- [PROMPT] Below are the records; copy exactly the stretch from the line containing "A- (443, 324)" through the line containing "Contactar (1353, 1568)", both ends included, and nothing else.

- [GIVEN INFORMATION]
BEGIN

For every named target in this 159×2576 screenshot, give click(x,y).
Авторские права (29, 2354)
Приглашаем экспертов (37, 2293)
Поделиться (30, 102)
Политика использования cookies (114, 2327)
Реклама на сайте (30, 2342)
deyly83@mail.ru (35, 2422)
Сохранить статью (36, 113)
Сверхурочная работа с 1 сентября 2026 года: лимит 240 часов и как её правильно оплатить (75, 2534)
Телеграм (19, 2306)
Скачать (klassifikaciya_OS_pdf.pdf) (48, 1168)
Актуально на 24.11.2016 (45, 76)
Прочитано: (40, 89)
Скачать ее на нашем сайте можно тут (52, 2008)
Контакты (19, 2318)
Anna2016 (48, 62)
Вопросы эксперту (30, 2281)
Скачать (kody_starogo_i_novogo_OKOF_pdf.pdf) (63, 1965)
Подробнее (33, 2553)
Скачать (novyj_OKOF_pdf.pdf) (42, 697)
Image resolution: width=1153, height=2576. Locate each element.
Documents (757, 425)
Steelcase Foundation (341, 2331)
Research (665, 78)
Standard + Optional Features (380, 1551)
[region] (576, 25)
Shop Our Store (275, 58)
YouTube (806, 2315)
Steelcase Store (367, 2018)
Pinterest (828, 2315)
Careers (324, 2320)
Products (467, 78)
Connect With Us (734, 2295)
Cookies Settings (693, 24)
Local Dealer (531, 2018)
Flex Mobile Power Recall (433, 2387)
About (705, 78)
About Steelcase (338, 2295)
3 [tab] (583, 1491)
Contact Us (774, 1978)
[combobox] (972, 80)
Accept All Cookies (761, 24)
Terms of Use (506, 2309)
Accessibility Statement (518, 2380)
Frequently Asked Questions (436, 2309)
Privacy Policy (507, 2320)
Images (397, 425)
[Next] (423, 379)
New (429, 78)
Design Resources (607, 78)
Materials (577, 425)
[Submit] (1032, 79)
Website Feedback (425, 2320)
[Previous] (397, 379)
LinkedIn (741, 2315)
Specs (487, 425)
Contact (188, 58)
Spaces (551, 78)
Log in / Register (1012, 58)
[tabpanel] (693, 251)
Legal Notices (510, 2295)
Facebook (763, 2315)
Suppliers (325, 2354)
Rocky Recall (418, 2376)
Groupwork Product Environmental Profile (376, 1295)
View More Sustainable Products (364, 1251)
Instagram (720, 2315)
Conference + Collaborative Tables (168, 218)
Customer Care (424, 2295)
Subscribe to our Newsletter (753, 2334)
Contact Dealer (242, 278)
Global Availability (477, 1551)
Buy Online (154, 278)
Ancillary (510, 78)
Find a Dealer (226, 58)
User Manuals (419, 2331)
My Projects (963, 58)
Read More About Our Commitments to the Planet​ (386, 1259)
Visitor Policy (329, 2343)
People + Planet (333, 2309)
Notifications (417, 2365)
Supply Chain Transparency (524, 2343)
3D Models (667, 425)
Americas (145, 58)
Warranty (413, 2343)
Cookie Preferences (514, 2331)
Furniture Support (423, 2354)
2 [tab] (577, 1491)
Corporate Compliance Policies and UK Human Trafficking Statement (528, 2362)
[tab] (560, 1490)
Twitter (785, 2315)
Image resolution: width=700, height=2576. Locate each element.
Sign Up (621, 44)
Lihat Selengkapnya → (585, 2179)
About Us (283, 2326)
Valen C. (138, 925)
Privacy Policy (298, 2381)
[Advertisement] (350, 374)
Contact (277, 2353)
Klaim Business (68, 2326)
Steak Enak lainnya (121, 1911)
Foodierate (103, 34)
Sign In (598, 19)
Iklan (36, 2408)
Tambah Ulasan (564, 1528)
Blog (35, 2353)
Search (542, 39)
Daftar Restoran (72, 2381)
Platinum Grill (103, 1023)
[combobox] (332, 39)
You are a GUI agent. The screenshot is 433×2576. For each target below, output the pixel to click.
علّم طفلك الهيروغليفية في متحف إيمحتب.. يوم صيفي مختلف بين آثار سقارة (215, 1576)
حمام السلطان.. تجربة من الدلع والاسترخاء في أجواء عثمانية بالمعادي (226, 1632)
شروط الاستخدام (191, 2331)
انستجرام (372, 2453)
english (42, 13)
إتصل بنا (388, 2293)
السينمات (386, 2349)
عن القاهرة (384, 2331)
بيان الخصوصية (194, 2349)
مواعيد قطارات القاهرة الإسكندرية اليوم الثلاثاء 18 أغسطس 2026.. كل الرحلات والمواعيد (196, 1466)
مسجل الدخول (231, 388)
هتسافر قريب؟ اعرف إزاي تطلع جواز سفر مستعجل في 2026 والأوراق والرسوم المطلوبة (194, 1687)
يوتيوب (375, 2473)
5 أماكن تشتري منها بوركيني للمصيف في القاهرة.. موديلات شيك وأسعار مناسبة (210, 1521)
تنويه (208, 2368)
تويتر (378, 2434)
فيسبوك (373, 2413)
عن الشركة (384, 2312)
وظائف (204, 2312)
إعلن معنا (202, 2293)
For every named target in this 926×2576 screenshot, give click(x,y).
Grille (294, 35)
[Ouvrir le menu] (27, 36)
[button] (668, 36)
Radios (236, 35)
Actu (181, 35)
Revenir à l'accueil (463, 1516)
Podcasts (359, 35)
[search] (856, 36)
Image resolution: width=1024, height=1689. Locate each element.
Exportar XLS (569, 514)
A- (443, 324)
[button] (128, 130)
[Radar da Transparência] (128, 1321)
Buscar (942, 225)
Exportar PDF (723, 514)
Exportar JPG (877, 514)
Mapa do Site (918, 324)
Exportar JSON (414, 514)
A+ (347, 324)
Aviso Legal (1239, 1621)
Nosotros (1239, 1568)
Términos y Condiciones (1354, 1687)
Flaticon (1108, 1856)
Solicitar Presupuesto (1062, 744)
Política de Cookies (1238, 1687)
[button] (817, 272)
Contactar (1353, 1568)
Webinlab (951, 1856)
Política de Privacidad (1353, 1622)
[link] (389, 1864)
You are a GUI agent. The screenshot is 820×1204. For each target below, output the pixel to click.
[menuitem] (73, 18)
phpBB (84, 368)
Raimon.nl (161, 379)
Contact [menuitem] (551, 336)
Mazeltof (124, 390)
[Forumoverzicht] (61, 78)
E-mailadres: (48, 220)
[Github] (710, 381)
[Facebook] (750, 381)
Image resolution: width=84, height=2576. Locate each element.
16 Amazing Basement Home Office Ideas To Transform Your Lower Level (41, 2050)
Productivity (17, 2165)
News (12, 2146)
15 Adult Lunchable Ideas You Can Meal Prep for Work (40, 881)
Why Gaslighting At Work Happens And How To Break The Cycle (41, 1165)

END

- [SOLUTION TO THIS TASK]
A- (443, 324)
[button] (128, 130)
[Radar da Transparência] (128, 1321)
Buscar (942, 225)
Exportar PDF (723, 514)
Exportar JPG (877, 514)
Mapa do Site (918, 324)
Exportar JSON (414, 514)
A+ (347, 324)
Aviso Legal (1239, 1621)
Nosotros (1239, 1568)
Términos y Condiciones (1354, 1687)
Flaticon (1108, 1856)
Solicitar Presupuesto (1062, 744)
Política de Cookies (1238, 1687)
[button] (817, 272)
Contactar (1353, 1568)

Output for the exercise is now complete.